An eye-catching, hand-shifting, rolling surprise.

This article was originally published in the August 2002 issue of Motorcycle Cruiser.

You've just got to love the look of the "Low Star," a custom that Cobra and Denny Berg built for the show circuit when Yamaha first released its 1600cc Road Star in 1999.

"We'd done chrome bikes and bikes with flashy paint and graphics," says master builder Berg. "What I really wanted to do was a textured bike — to try different metal...and anodized looks."

The author and Berg discuss the Low Star.James Brown

Berg and Mike Rinaldi used the stock chassis, but lowered it and cut the frame to make it rigid. Rather unbelievably, all the chassis work was done with the motor in and the swingarm still bolted up.
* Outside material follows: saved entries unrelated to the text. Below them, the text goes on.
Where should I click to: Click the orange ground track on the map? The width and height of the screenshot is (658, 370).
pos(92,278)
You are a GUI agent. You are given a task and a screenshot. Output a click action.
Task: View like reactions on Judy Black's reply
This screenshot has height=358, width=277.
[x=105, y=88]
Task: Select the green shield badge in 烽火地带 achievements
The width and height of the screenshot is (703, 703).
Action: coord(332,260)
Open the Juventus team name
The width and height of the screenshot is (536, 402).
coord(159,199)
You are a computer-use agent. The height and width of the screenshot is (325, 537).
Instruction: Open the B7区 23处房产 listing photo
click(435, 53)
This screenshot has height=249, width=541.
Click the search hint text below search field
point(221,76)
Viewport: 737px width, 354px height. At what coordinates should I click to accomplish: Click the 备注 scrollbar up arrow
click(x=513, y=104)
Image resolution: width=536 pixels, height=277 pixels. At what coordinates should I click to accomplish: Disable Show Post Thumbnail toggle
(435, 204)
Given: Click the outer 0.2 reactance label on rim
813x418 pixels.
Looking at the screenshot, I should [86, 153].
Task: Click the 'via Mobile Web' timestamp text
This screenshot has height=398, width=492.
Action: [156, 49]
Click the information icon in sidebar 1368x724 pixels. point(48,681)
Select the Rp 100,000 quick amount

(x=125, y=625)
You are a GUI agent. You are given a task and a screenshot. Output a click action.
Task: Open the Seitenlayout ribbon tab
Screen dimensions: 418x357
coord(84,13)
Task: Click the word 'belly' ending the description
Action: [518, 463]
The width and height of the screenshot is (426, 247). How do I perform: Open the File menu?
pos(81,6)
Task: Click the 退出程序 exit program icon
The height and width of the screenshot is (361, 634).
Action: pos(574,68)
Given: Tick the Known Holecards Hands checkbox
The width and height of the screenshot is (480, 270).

One seemingly minor change — bending the downtube back toward the engine and angling it to carry the line of the front cylinder — changed the bike's look dramatically.

The hand shifter projects attitude, but the accompanying foot clutch can get you trouble in traffic, the reason it's no longer produced.James Brown

The cool Beach bars (there is a left and right) are similar to the design Berg created for White Brothers back in 1991. When he set out to build this nickel-plated set for the Low Star, he went home and measured the width between the arms of his Lazy Boy to get the right distance. The unique projector beam-style headlight and carb cover were built from spark arresters he saw lying around the Cobra shop, reminding us of Berg's Anything-Goes philosophy. And get this, the treatment of the engine and drivetrain is actually two shades of spray-on Rustoleum.

Denny Berg's yellow submarine.James Brown

How was the Low Star to ride? It's much, much more manageable and comfortable than it looks, and although its rigid and short on travel, Berg reworked the damping rods and bottoming cones to make suspension action so gradual you never seem to bottom. The only thing even slightly disconcerting about riding this bike was its foot-clutch/hand-shift, which is something I'd never tried before. It worked well, but it was just so incredibly strange not to put my left foot down at stops.

I told Berg I'd be happy to take it home though — so I could practice, of course.